Одного мальчишку Антон послал на крышу ближнего сарая — пусть глядит в оба, что там творится у противника. Двоих засекретил по флангам на всякий случай. Афонька может и в обход пойти, скрываясь за белесыми кустами барбариса.
И вдруг донеслось с крыши сарая:
— Машина едет!
В атаку бросились все без разбора. Стрелки и подносчики, дозорные и медсестра. Машина повернула к кладбищу и помчалась в самую гущу боя на полном ходу. Митька сигналил без устали. Из кабины выглядывал Костя. «А что же не видно его „пиратов“»? Антон крикнул: «Ура-а!» Костя выскочил из кабины, но на помощь не торопился. У него какое-то странное выражение лица, растерянно смотрит на ребят. Антону показалось, что это вовсе не тот Костя. И Митька не тот выглядывал из кабины, положив голову на руки. Смотрел он и никого не видел. И вихор у него поникший, и не было на лице счастливой улыбки. «Разве с Васильком что случилось или с Натулей в больнице», — подумал Антон.
Только Митька уже не смотрел на него.
— Хватит, хлопцы, воевать-то… между собой. Сегодня утром напали на нас германцы. Теперь настоящая война началась.
Костя молчал. Ребята недоверчиво переглядывались. Поверить было трудно, а понять еще труднее. Зачем она, война, сдалась? Настоящая… а?
— Садись, Антон, в кабину, отвезу домой. Такое вот дело.

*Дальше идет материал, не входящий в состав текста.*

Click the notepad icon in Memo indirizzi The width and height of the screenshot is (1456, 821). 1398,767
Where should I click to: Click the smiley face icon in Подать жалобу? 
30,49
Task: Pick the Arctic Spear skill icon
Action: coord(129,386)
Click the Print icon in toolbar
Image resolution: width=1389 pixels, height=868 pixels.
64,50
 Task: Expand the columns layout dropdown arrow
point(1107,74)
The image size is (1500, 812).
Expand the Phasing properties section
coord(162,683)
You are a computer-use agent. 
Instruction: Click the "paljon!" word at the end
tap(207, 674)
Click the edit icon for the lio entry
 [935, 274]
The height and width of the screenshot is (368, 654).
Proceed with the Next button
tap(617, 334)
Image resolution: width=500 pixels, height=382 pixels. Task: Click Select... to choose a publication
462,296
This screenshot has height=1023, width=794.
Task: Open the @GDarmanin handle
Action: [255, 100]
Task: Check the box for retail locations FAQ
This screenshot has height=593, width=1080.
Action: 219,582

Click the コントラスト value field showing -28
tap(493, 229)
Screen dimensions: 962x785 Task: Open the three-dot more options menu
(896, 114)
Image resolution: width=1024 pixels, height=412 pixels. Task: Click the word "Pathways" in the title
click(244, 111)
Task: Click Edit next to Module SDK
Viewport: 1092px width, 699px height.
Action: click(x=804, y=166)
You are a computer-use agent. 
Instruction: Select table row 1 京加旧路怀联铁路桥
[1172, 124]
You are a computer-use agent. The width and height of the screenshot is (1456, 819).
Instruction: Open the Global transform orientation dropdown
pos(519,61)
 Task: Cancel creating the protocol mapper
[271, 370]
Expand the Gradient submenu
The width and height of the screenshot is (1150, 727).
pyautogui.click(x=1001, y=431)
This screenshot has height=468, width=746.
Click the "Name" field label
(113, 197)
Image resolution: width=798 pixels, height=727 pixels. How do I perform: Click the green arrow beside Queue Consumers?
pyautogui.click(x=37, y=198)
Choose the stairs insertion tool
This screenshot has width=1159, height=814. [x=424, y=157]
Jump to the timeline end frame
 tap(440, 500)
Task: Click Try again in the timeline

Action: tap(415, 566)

Ехали по улице не спеша. Костя сказал Антону:
— Немцы наступают по всему, фронту. Города бомбят.
За машиной, сшибая и обгоняя друг друга в облаках пыли бежали мальчишки. На разные голоса слышалось:
— Война! Война!
Встречные махали на них руками:
— С ума посходили что ли?
— Война-а! Война-а! — орали в ответ мальчишки, бежали дальше, разнося по селу недобрую весть.